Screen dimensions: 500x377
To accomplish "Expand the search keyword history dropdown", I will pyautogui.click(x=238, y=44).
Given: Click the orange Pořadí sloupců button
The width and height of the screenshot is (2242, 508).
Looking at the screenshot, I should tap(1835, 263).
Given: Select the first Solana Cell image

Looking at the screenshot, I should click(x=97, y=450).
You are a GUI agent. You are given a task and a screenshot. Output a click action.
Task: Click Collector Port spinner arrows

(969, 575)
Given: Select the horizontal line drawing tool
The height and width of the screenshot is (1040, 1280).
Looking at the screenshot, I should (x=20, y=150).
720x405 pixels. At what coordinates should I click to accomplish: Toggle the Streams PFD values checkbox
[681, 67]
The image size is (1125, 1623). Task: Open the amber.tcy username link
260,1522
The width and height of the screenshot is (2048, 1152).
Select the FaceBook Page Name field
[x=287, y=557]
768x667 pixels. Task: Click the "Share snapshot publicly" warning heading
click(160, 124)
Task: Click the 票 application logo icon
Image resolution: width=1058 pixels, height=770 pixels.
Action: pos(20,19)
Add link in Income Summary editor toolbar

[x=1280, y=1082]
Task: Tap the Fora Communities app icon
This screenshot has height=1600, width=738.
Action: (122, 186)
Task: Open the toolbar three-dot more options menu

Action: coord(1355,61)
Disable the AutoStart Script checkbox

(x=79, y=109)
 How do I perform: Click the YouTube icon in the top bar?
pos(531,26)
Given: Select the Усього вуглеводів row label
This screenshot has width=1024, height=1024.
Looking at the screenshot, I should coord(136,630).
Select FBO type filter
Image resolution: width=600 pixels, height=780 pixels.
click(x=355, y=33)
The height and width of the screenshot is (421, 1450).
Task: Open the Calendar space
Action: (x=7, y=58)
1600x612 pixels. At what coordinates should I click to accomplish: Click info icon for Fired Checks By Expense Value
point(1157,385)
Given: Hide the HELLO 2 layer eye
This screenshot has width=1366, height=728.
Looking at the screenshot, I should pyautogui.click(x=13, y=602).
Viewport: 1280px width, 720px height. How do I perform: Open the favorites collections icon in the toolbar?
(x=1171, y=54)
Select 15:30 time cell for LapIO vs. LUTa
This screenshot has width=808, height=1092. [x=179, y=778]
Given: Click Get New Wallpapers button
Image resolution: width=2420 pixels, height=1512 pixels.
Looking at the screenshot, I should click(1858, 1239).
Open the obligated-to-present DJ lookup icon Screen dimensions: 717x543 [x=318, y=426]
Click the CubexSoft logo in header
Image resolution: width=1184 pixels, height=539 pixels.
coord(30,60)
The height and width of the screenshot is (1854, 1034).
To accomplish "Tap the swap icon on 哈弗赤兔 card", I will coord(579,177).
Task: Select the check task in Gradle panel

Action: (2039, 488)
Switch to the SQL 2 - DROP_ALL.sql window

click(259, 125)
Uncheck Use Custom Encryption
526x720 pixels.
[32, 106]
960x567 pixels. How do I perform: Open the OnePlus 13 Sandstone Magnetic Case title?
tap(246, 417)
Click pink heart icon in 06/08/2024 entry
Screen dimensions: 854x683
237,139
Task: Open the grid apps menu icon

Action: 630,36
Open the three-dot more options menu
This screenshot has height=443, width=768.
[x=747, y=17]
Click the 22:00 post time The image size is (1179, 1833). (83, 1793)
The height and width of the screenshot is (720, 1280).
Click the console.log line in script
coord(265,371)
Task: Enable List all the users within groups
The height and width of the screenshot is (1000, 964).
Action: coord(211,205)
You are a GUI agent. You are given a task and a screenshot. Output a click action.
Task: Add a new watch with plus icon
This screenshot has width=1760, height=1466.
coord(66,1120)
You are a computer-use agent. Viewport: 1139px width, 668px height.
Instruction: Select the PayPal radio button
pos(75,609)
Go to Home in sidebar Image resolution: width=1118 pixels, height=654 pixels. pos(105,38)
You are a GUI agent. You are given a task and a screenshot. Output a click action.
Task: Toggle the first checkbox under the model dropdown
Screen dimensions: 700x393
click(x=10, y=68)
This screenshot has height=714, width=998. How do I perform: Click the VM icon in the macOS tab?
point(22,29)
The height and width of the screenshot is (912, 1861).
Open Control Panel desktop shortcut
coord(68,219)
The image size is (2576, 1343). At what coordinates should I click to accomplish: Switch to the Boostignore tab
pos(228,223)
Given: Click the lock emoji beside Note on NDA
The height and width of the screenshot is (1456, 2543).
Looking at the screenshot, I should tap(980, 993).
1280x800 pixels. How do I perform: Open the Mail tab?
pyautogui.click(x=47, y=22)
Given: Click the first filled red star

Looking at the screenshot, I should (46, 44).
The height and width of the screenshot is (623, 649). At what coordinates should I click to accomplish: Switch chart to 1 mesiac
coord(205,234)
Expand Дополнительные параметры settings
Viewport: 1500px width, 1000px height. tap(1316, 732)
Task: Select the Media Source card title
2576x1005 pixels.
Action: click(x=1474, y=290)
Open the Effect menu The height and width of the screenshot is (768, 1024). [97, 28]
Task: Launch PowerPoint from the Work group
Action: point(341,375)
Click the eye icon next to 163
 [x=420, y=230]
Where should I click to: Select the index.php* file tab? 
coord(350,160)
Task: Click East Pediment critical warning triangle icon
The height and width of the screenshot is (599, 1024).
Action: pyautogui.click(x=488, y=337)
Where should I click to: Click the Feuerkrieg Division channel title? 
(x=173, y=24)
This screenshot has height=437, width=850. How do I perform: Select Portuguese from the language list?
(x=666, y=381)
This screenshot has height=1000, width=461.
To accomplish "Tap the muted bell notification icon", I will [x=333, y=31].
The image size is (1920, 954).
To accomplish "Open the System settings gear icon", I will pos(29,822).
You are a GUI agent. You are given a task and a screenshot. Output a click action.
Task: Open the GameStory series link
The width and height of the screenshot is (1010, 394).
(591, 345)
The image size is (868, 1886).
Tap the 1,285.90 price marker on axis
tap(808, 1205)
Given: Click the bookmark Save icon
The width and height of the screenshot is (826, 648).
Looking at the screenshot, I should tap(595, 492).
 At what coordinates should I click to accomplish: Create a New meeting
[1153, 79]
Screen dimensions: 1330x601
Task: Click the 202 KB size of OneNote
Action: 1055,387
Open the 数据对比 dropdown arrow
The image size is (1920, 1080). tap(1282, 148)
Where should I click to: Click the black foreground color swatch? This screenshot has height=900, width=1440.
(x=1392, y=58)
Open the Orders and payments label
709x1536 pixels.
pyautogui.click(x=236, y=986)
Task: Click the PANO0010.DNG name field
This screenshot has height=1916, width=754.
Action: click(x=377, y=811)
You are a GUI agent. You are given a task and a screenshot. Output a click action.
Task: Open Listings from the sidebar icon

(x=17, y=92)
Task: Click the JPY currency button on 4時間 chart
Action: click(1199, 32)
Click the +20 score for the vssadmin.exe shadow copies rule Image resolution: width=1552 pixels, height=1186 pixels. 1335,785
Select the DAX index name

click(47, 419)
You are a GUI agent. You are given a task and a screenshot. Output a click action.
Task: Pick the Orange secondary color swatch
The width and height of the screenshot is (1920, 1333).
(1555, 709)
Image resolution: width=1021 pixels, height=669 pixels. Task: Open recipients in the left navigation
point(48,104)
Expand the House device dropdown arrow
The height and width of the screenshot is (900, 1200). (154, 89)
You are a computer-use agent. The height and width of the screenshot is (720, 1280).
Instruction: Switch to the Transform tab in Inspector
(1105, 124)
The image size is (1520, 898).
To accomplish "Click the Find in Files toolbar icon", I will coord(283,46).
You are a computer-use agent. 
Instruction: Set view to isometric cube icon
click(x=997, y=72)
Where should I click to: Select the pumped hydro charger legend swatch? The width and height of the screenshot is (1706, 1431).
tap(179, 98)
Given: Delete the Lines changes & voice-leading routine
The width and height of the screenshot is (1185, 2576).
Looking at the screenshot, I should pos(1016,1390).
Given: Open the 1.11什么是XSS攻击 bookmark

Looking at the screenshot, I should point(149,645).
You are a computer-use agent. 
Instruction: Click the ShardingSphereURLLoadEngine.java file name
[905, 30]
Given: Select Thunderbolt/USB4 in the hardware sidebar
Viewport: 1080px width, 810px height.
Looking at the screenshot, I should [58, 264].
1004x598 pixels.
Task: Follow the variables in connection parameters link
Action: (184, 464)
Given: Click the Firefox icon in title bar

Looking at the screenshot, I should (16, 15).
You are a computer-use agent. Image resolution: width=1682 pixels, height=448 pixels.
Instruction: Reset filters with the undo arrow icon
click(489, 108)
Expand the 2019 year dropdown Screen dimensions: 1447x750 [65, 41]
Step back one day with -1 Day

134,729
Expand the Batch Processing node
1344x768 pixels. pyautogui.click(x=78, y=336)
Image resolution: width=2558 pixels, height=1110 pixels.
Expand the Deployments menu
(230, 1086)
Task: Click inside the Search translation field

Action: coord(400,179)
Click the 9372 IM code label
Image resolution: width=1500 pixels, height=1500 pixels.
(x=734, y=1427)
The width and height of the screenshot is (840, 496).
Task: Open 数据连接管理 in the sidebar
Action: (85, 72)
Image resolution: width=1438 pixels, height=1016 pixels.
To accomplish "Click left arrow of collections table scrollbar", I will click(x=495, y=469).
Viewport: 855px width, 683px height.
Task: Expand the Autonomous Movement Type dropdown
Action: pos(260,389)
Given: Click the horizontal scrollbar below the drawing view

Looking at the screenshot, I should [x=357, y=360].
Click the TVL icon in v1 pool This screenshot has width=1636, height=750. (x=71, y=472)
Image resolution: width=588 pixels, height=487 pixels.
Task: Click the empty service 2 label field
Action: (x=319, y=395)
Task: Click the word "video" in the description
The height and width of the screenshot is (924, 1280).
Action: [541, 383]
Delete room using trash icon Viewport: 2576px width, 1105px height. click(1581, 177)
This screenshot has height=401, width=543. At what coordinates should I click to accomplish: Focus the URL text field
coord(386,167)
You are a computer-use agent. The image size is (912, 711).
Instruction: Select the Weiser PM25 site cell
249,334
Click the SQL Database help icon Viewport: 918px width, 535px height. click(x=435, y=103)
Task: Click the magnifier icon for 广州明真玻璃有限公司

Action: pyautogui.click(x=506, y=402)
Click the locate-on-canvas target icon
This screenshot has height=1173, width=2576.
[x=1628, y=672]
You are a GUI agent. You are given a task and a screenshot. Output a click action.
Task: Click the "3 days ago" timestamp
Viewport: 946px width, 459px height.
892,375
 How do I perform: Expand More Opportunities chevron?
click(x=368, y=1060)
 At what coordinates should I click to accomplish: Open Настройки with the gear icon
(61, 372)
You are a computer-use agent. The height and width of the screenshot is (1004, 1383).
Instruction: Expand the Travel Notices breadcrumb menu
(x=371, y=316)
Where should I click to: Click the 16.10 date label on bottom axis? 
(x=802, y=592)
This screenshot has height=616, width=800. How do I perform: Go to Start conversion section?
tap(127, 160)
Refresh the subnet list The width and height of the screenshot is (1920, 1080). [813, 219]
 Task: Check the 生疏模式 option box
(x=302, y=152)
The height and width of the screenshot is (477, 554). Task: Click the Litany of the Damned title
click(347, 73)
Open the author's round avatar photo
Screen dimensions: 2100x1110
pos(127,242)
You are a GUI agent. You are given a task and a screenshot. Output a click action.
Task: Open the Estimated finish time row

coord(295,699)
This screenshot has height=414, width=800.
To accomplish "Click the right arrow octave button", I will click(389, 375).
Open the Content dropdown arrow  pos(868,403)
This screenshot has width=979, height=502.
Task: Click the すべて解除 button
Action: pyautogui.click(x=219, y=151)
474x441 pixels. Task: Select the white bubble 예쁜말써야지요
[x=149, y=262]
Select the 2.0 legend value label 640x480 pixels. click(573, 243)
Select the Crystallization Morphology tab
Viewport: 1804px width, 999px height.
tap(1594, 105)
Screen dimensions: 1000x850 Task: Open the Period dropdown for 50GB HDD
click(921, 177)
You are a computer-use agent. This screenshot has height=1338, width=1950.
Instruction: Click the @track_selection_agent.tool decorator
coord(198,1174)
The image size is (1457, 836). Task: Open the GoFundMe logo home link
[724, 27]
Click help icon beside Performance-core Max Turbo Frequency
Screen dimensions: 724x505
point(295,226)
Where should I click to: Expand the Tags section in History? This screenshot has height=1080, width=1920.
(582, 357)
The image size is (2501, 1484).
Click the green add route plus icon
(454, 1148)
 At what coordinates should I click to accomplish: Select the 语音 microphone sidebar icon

## Requirements
Can you rewrite the items from the line containing "Given: Click the bookmark Save icon" down to the line containing "The image size is (1920, 1080).", changing "Save icon" to "Save button" and keeping everything else the same?

## Correct result
Given: Click the bookmark Save button
The width and height of the screenshot is (826, 648).
Looking at the screenshot, I should tap(595, 492).
 At what coordinates should I click to accomplish: Create a New meeting
[1153, 79]
Screen dimensions: 1330x601
Task: Click the 202 KB size of OneNote
Action: 1055,387
Open the 数据对比 dropdown arrow
The image size is (1920, 1080). tap(1282, 148)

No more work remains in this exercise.